■ TASK DESCRIPTION ■
List each line in the records below that contains the word "Email".

■ LISTED ENTRIES ■
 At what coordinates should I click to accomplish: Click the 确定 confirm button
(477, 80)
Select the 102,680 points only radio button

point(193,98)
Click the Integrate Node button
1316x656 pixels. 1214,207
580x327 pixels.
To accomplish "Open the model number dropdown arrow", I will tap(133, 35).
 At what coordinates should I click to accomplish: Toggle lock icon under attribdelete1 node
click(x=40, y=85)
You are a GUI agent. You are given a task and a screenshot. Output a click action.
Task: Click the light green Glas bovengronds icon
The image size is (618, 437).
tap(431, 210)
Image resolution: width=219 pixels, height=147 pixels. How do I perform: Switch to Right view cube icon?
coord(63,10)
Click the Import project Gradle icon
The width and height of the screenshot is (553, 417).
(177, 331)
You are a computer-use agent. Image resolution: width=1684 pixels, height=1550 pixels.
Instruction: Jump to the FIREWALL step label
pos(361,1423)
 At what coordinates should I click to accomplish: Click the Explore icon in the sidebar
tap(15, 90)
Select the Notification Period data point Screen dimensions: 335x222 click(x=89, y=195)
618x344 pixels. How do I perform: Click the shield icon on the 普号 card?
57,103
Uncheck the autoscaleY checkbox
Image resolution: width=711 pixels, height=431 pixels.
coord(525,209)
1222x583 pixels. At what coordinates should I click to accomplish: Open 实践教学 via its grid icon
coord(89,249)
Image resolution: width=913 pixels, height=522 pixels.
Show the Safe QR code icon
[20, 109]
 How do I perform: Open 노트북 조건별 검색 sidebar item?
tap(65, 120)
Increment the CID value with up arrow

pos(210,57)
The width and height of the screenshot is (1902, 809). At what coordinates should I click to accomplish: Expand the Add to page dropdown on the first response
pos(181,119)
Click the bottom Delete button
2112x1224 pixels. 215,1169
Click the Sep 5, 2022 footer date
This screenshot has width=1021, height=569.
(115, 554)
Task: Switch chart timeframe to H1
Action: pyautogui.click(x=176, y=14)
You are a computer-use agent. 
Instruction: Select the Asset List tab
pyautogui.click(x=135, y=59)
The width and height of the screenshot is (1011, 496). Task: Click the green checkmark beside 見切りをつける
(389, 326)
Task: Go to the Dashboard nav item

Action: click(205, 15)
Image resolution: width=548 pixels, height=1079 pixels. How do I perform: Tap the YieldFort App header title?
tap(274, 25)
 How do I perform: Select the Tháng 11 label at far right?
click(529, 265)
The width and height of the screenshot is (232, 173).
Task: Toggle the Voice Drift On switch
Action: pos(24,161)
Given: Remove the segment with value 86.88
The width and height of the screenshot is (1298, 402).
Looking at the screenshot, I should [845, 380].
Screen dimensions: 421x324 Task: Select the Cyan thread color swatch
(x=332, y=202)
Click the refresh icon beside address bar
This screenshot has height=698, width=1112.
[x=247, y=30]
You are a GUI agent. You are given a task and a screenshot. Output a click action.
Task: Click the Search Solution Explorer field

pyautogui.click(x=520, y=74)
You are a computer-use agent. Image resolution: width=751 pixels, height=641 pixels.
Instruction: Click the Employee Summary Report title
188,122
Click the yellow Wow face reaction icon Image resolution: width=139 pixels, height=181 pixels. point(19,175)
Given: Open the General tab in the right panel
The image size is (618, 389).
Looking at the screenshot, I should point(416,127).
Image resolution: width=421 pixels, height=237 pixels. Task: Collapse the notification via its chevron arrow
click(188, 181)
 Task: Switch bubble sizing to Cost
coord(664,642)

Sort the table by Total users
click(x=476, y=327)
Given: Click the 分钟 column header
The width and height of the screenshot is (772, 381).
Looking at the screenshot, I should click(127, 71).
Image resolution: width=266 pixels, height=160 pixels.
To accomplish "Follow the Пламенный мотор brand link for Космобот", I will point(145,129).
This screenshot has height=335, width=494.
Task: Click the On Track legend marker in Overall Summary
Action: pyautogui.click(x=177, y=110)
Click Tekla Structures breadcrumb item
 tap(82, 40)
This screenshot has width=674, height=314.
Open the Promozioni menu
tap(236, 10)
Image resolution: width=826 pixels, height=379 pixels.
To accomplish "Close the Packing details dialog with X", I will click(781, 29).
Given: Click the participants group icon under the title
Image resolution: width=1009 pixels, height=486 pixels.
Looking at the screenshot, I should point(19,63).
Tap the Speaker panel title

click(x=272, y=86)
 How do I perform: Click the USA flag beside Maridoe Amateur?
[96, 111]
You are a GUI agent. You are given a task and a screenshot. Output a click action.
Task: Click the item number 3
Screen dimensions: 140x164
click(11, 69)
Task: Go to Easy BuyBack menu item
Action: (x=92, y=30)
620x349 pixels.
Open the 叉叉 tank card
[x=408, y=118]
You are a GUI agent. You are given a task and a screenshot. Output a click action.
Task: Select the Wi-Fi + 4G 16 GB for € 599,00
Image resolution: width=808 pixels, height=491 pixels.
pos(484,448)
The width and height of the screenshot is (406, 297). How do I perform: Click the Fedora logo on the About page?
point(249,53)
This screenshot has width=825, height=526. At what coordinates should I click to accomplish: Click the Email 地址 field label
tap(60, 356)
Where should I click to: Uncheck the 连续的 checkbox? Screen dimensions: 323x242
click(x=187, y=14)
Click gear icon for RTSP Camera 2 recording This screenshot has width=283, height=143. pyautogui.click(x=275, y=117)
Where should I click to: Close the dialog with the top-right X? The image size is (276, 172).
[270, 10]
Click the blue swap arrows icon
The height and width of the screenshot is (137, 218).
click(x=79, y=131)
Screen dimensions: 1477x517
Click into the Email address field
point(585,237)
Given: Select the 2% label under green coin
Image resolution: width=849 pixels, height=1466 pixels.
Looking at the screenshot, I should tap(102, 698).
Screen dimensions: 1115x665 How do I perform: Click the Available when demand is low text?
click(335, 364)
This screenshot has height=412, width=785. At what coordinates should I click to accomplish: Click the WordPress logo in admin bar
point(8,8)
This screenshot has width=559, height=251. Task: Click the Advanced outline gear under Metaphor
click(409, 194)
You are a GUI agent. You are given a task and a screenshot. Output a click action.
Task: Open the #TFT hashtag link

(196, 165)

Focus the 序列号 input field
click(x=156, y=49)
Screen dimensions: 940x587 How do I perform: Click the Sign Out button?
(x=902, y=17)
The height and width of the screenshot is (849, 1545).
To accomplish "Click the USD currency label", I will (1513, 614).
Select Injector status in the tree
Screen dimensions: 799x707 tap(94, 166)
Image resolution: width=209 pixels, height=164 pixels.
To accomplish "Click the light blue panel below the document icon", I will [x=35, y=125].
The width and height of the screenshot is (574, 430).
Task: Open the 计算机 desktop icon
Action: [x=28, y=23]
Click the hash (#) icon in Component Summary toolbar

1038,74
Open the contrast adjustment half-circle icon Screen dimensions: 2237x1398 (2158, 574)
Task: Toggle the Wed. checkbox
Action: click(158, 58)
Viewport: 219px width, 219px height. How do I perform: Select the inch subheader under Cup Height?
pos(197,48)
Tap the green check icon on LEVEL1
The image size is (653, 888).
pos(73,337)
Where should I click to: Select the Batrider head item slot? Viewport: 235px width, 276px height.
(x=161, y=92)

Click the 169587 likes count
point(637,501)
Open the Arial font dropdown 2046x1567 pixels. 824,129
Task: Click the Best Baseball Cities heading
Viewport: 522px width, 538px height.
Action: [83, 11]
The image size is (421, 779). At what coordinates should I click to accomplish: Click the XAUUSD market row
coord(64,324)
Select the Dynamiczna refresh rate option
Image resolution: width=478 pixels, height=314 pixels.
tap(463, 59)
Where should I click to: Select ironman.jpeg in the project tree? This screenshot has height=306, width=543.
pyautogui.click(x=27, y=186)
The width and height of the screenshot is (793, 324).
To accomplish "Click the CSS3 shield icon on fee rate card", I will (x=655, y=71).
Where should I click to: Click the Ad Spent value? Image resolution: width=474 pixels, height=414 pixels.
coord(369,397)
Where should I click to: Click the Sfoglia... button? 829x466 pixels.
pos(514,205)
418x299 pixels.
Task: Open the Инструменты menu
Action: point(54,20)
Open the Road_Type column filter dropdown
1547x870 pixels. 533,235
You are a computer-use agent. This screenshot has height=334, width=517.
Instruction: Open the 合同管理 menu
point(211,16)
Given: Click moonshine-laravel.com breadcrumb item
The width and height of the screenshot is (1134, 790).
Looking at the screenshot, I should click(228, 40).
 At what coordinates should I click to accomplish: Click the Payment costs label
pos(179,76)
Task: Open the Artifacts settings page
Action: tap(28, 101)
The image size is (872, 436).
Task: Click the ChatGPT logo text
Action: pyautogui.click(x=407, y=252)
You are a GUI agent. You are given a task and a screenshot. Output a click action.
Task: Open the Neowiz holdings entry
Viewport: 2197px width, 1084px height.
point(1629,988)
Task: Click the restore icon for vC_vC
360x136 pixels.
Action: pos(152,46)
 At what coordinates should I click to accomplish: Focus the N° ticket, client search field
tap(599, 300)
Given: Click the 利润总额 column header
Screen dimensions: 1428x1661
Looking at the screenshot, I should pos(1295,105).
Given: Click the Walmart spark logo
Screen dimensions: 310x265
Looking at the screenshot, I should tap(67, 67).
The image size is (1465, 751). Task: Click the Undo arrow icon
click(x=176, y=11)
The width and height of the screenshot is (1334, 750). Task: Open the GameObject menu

■ COMPLETED EXERCISE ■
This screenshot has width=825, height=526. At what coordinates should I click to accomplish: Click the Email 地址 field label
Click into the Email address field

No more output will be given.